Opportune puntualizzazioni della Cassazione sul ruolo dell’Organismo di Vigilanza in azienda

Ciro Santoriello
29 Agosto 2022

La sentenza della Cassazione con cui si è concluso il procedimento nei confronti della società Impregilo in relazione ai reati di aggiotaggio commessi dal presidente del Consiglio di Amministrazione e dall'amministratore delegato, esamina anche il profilo attinente al ruolo dell'Organismo di Vigilanza nell'ambito dell'ente ed i suoi rapporti rispetto alle scelte gestorie dei vertici aziendali.
Premessa. La vicenda Impregilo: un breve riassunto

Con la sentenza n. 23401 della VI sezione, la Cassazione (depositata il 15 giugno 2002) ha messo la parola fine alla cd. vicenda Impregilo.
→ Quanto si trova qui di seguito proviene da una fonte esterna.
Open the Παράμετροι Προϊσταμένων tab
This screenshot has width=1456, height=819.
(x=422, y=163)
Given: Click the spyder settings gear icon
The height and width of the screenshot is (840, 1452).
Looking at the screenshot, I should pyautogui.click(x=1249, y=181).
Prima di esaminare, la portata e l'importanza – considerevoli – di questa pronuncia, è opportuno tuttavia riassumere la vicenda, tanto con riferimento ai profili di fatto che in relazione allo svolgimento del processo penale.
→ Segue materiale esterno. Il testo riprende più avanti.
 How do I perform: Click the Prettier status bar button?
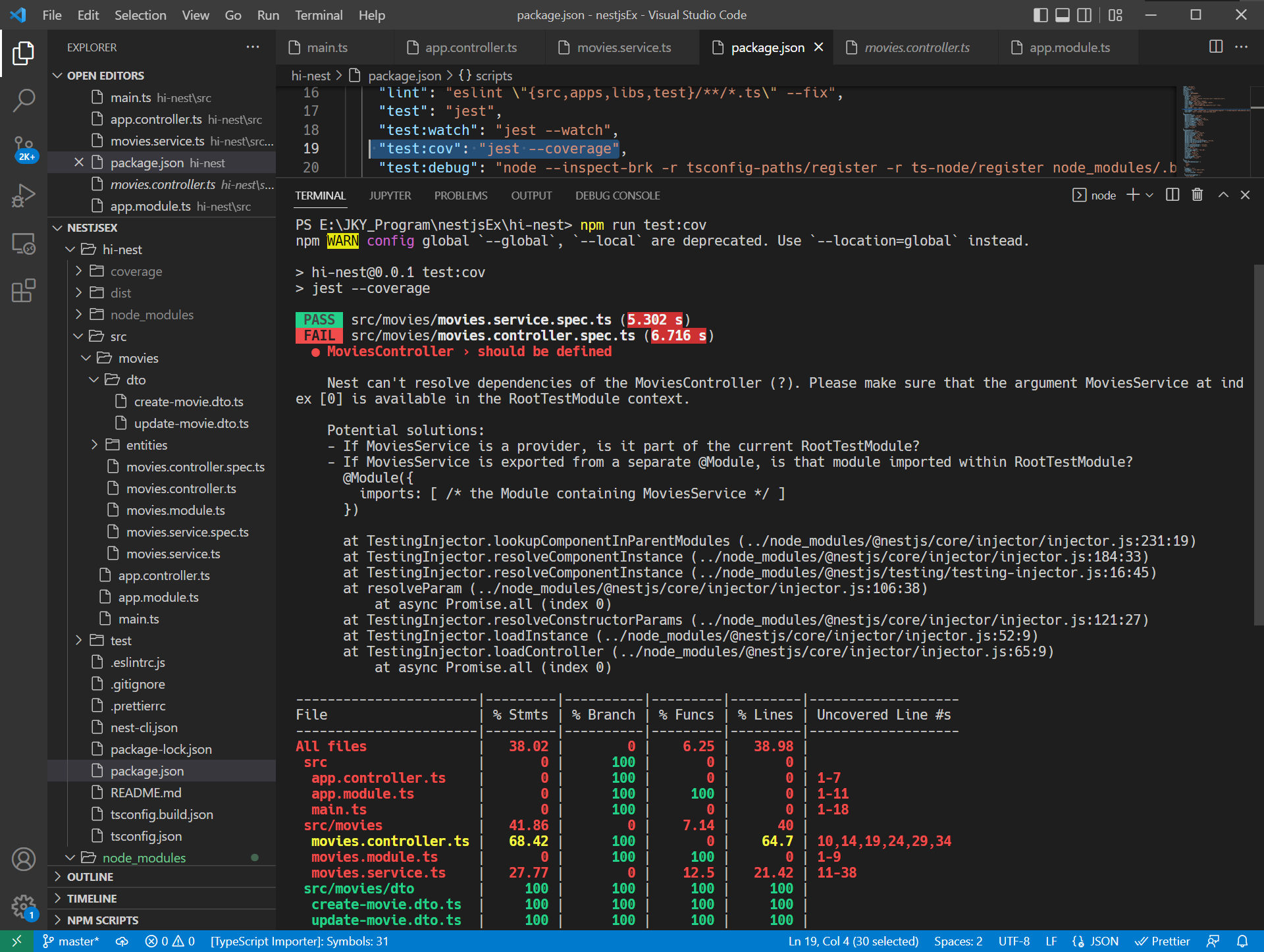click(1163, 941)
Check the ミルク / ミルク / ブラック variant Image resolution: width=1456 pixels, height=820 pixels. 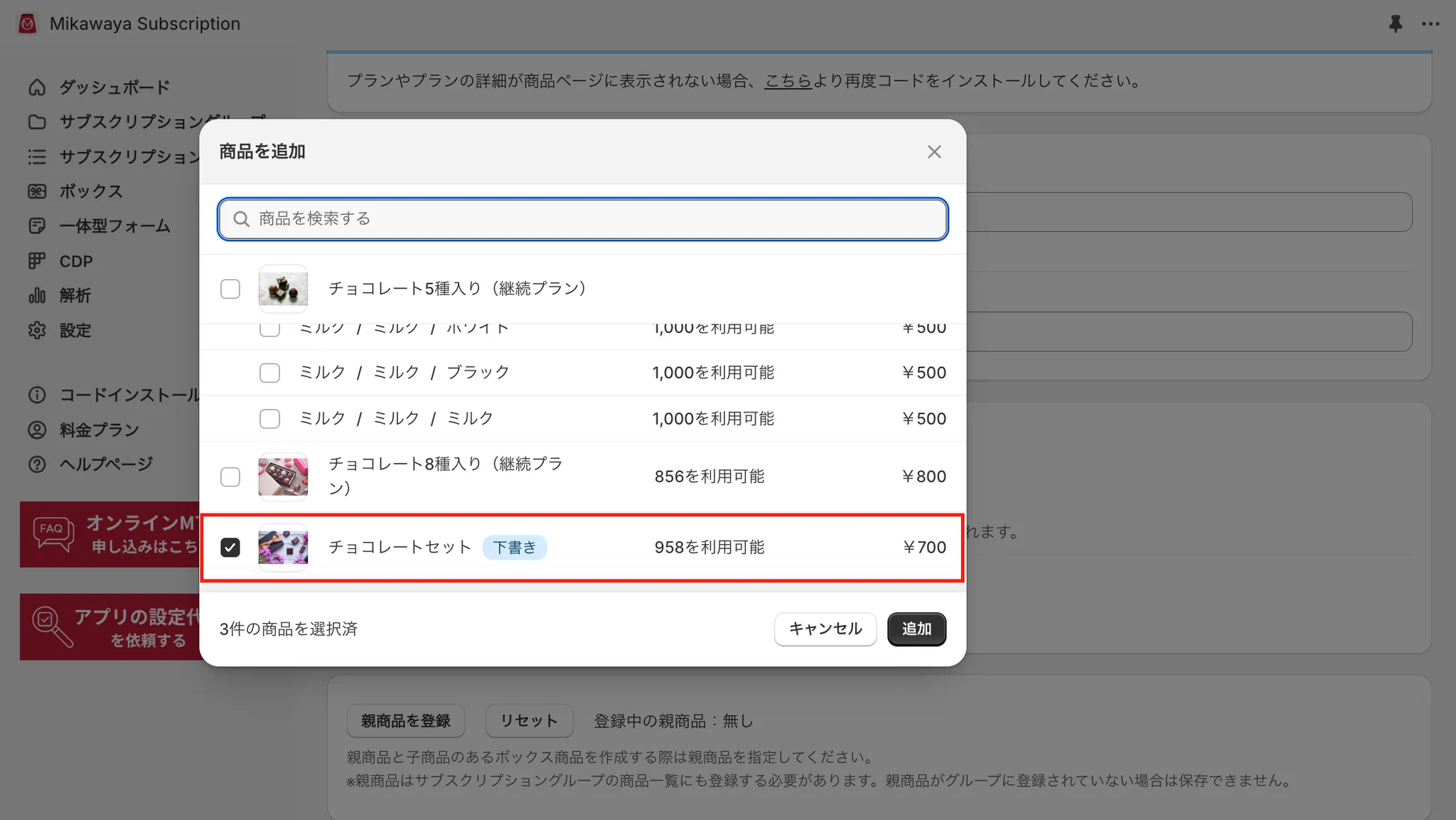point(269,373)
La società era imputata per l'illecito da reato in relazione al reato di aggiotaggio commesso dai suoi vertici (in particolare il presidente del Consiglio di Amministrazione e l'amministratore delegato), i quali avevano diffuso un comunicato contenente notizie false ed idonee a provocare una alterazione del valore delle azioni della stessa società, dopo aver sostituito i dati elaborati dai competenti organi interni. In sede di merito la società era stata assolta, in quanto, pur riconosciuta la commissione del reato-presupposto da parte dei vertici societari nell'interesse dell'ente, si riteneva da un lato che l'ente aveva adottato un modello organizzativo idoneo, secondo una valutazione da effettuarsi ex ante e non ex post, alla prevenzione del reato di aggiotaggio – essendo lo stesso conforme alle Linee-Guida elaborate da Confindustria e nel quale era prevista un'apposita procedura di formazione dei comunicati stampa ed era stato costituito un Organismo di Vigilanza monocratico nella persona del responsabile del servizio di internal auditing - e dall'altro che nella concreta vicenda vi era stata un'elusione fraudolenta dello stesso come dimostrato dalla scelta dei vertici societari di non seguire il previsto iter per la formazione delle comunicazioni “price sensitive”, posto che gli amministratori avevano omesso di coinvolgere gli uffici interni della società, competenti secondo le previsioni del Modello a realizzare gli studi e le valutazioni preliminari ai comunicati stampa.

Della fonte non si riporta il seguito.